◆ EXERCISE GOAL
Exactly as given, repeat all of the entries.

BEGIN PROVIDED INFORMATION

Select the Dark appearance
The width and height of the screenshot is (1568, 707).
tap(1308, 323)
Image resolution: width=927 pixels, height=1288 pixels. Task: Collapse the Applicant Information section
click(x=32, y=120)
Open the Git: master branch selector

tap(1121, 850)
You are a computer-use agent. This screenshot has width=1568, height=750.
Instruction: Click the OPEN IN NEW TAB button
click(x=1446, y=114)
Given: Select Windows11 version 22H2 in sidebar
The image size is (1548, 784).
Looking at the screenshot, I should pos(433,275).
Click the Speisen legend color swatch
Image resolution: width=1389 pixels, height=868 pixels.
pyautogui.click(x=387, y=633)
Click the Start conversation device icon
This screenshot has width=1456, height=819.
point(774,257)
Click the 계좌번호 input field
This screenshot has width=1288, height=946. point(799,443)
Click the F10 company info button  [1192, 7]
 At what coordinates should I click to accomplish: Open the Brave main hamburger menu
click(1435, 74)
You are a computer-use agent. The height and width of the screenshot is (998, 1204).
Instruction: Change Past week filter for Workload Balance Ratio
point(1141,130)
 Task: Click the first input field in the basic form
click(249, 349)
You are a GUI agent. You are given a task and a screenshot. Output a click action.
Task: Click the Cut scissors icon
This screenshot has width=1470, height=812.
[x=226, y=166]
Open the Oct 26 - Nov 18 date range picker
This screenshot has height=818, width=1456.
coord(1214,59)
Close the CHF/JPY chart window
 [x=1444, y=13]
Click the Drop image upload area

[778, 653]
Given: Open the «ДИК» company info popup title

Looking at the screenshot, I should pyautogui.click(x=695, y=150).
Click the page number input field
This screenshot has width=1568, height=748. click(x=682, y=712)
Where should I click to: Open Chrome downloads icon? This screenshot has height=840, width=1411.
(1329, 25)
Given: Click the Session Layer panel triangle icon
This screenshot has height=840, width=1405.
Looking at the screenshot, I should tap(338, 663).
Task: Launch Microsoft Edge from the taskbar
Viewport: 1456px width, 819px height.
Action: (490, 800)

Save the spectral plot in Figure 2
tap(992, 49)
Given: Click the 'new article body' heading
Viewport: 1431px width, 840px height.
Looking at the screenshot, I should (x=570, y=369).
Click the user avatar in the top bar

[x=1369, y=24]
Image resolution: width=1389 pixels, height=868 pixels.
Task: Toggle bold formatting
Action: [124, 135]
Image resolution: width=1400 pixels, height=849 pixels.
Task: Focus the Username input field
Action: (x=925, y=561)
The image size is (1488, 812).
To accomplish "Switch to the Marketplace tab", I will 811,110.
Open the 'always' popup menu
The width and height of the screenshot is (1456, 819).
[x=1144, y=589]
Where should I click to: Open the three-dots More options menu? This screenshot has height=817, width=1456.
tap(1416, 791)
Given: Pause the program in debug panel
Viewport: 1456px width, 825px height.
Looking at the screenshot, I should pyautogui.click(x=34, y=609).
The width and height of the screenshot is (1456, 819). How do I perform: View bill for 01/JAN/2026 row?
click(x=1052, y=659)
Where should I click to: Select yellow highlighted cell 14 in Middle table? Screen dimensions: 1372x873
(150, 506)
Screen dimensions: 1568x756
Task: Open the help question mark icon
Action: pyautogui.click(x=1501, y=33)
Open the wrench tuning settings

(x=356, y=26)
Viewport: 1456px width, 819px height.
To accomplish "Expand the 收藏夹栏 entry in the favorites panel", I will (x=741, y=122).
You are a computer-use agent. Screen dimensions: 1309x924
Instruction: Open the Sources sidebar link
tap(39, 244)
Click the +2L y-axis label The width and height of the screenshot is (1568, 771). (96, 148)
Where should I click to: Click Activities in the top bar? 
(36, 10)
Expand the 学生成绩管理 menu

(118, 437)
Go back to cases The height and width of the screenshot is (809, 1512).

END PROVIDED INFORMATION

◆ RESPONSE TO THIS EXERCISE
Select the Dark appearance
The width and height of the screenshot is (1568, 707).
tap(1308, 323)
Image resolution: width=927 pixels, height=1288 pixels. Task: Collapse the Applicant Information section
click(x=32, y=120)
Open the Git: master branch selector

tap(1121, 850)
You are a computer-use agent. This screenshot has width=1568, height=750.
Instruction: Click the OPEN IN NEW TAB button
click(x=1446, y=114)
Given: Select Windows11 version 22H2 in sidebar
The image size is (1548, 784).
Looking at the screenshot, I should pos(433,275).
Click the Speisen legend color swatch
Image resolution: width=1389 pixels, height=868 pixels.
pyautogui.click(x=387, y=633)
Click the Start conversation device icon
This screenshot has width=1456, height=819.
point(774,257)
Click the 계좌번호 input field
This screenshot has width=1288, height=946. point(799,443)
Click the F10 company info button  [1192, 7]
 At what coordinates should I click to accomplish: Open the Brave main hamburger menu
click(1435, 74)
You are a computer-use agent. The height and width of the screenshot is (998, 1204).
Instruction: Change Past week filter for Workload Balance Ratio
point(1141,130)
 Task: Click the first input field in the basic form
click(249, 349)
You are a GUI agent. You are given a task and a screenshot. Output a click action.
Task: Click the Cut scissors icon
This screenshot has width=1470, height=812.
[x=226, y=166]
Open the Oct 26 - Nov 18 date range picker
This screenshot has height=818, width=1456.
coord(1214,59)
Close the CHF/JPY chart window
 [x=1444, y=13]
Click the Drop image upload area

[778, 653]
Given: Open the «ДИК» company info popup title

Looking at the screenshot, I should pyautogui.click(x=695, y=150).
Click the page number input field
This screenshot has width=1568, height=748. click(x=682, y=712)
Where should I click to: Open Chrome downloads icon? This screenshot has height=840, width=1411.
(1329, 25)
Given: Click the Session Layer panel triangle icon
This screenshot has height=840, width=1405.
Looking at the screenshot, I should tap(338, 663).
Task: Launch Microsoft Edge from the taskbar
Viewport: 1456px width, 819px height.
Action: (490, 800)

Save the spectral plot in Figure 2
tap(992, 49)
Given: Click the 'new article body' heading
Viewport: 1431px width, 840px height.
Looking at the screenshot, I should (x=570, y=369).
Click the user avatar in the top bar

[x=1369, y=24]
Image resolution: width=1389 pixels, height=868 pixels.
Task: Toggle bold formatting
Action: [124, 135]
Image resolution: width=1400 pixels, height=849 pixels.
Task: Focus the Username input field
Action: (x=925, y=561)
The image size is (1488, 812).
To accomplish "Switch to the Marketplace tab", I will 811,110.
Open the 'always' popup menu
The width and height of the screenshot is (1456, 819).
[x=1144, y=589]
Where should I click to: Open the three-dots More options menu? This screenshot has height=817, width=1456.
tap(1416, 791)
Given: Pause the program in debug panel
Viewport: 1456px width, 825px height.
Looking at the screenshot, I should pyautogui.click(x=34, y=609).
The width and height of the screenshot is (1456, 819). How do I perform: View bill for 01/JAN/2026 row?
click(x=1052, y=659)
Where should I click to: Select yellow highlighted cell 14 in Middle table? Screen dimensions: 1372x873
(150, 506)
Screen dimensions: 1568x756
Task: Open the help question mark icon
Action: pyautogui.click(x=1501, y=33)
Open the wrench tuning settings

(x=356, y=26)
Viewport: 1456px width, 819px height.
To accomplish "Expand the 收藏夹栏 entry in the favorites panel", I will (x=741, y=122).
You are a computer-use agent. Screen dimensions: 1309x924
Instruction: Open the Sources sidebar link
tap(39, 244)
Click the +2L y-axis label The width and height of the screenshot is (1568, 771). (96, 148)
Where should I click to: Click Activities in the top bar? 
(36, 10)
Expand the 学生成绩管理 menu

(118, 437)
Go back to cases The height and width of the screenshot is (809, 1512).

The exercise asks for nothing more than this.